Consider the fine-tuned mannequin
Use the fundamental testing scripts supplied by DeekSeek to deploy the merged mannequin.
- Begin by cloning their repo:
- It’s good to convert the merged mannequin to a selected format for working inference. On this case, you want 4*P5 situations to deploy the mannequin as a result of the merged mannequin is in BF16. Enter the next command to transform the mannequin:
- When the conversion is full, use the next sbatch script to run the batch inference, making the next changes:
- Replace the
ckpt-path
to the transformed mannequin path from the earlier step. - Create a brand new
prompts.txt
file with every line containing a immediate. The job will use the prompts from this file and generate output.
- Replace the
Cleanup
To wash up your assets to keep away from incurring extra expenses, comply with these steps:
- Delete any unused SageMaker Studio assets.
- (Optionally available) Delete the SageMaker Studio area.
- Confirm that your coaching job isn’t working anymore. To take action, in your SageMaker console, select Coaching and verify Coaching jobs.
- For those who created a HyperPod cluster, delete the cluster to cease incurring prices. For those who created the networking stack from the HyperPod workshop, delete the stack as properly to wash up the digital non-public cloud (VPC) assets and the FSx for Lustre quantity.
Conclusion
On this submit, we demonstrated the way to fine-tune giant fashions reminiscent of DeepSeek-R1 671B utilizing both SageMaker coaching jobs or SageMaker HyperPod with HyperPod recipes in a number of steps. This strategy minimizes the complexity of figuring out optimum distributed coaching configurations and offers a easy method to correctly measurement your workloads with the perfect price-performance structure on AWS.
To start out utilizing SageMaker HyperPod recipes, go to our sagemaker-hyperpod-recipes GitHub repository for complete documentation and instance implementations. Our crew regularly expands our recipes based mostly on buyer suggestions and rising machine studying (ML) tendencies, ensuring you may have the mandatory instruments for profitable AI mannequin coaching.
In regards to the Authors
Kanwaljit Khurmi is a Principal Worldwide Generative AI Options Architect at AWS. He collaborates with AWS product groups, engineering departments, and clients to supply steering and technical help, serving to them improve the worth of their hybrid machine studying options on AWS. Kanwaljit focuses on helping clients with containerized purposes and high-performance computing options.

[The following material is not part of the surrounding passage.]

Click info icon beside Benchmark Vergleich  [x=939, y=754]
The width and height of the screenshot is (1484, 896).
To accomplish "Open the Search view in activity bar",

Arun Kumar Lokanatha is a Senior ML Options Architect with the Amazon SageMaker crew. He focuses on giant language mannequin coaching workloads, serving to clients construct LLM workloads utilizing SageMaker HyperPod, SageMaker coaching jobs, and SageMaker distributed coaching. Exterior of labor, he enjoys working, mountain climbing, and cooking.
Anoop Saha is a Sr GTM Specialist at Amazon Net Companies (AWS) specializing in generative AI mannequin coaching and inference. He companions with prime frontier mannequin builders, strategic clients, and AWS service groups to allow distributed coaching and inference at scale on AWS and lead joint GTM motions. Earlier than AWS, Anoop held a number of management roles at startups and huge firms, primarily specializing in silicon and system structure of AI infrastructure.
Rohith Nadimpally is a Software program Improvement Engineer engaged on AWS SageMaker, the place he accelerates large-scale AI/ML workflows. Earlier than becoming a member of Amazon, he graduated with Honors from Purdue College with a level in Pc Science. Exterior of labor, he enjoys enjoying tennis and watching films.